I have been looking at the same thing however as a guitar player I am trying to figure out if a foot pedal like the Behringer FBC1010 would work with the Conductor feature to do what you are talking about. I have just started reading up on this and would consider myself a Newbie in this area. I presently play in a full worship team at church so we do everything live but have a friend that is at a smaller church that is looking for an upgrade in the music department. The great thing about Midi or Audio files is that with some practice and using a click track you can add and subtract the musicians you need. i.e. you select the musicians you need. A couple of things based on your questions.

1. Using midi files - I have to agree with others here in that you rarely find well programmed midi files unless you are going to buy commercial files which I have found to be fairly expensive if you want to build a fairly large library. You can however import the files, detect the chords and then arrange the song using the BIAB styles. As Mac says you cannot always get it dead on but you can get close enough that the congregation probably won't appreciably notice the difference. One of the great things about BIAB is that I can do a song at it's original tempo which may fast and upbeat but then turn around and with a few clicks change it into a slower more meditative song.

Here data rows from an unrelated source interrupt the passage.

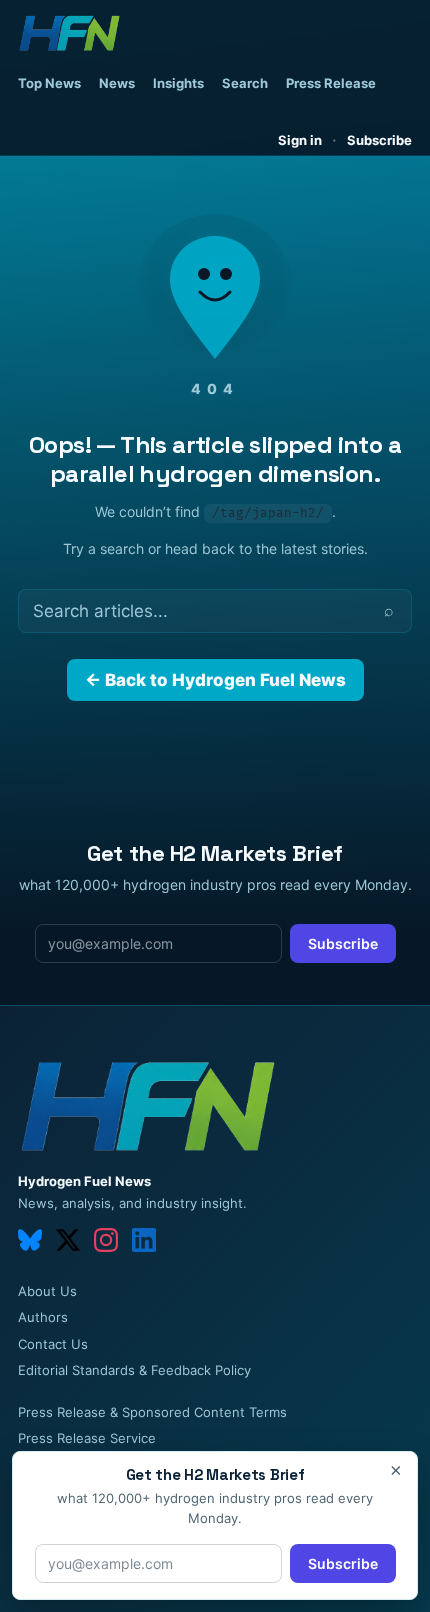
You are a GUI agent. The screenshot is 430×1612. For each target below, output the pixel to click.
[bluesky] (30, 1240)
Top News (49, 83)
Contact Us (53, 1344)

2. Music you compose with BIAB is not a problem from a copyright perspective if it is original music. It is a concern if you are using others songs, like hymns which are not public domain and the newer worship songs. Most churches that are concerned with working within the law (hopefully all of them) use a service like CCLI to report the songs they play and use so that royalties can be appropriately collected and paid. Their link has quite a bit of information on it at http://www.ccli.com.

3. I would agree it would be nice if we could get a folder started with various worship songs that had been programmed in and share the wealth.

4. BIAB and Real Band both offer ways for you to combine audio. I am guessing the Conductor feature would still work even in that case, but as I said I am just starting to read up on this so their are others here more educated than I. Real Tracks are already real audio files.

For the price Band in a Box is going to get you closest to what you want from my research. There are things like Ableton live but you are going to spend more $$ and the learning curve appears to be higher to me though I do not have first hand experience. Their is a company called Interactive Worship which is using Ableton live as its base and selling current audio worship tracks to use with their software if you want to check that out. Again it is going to be more expensive and somewhat limited to the songs they produce.

Anyway probably more than you wanted to know but hopefully this is helpful.

Best to you!

TerryB


TerryB

Windows 10, Dell 8700 XPS i7, 12MB Ram.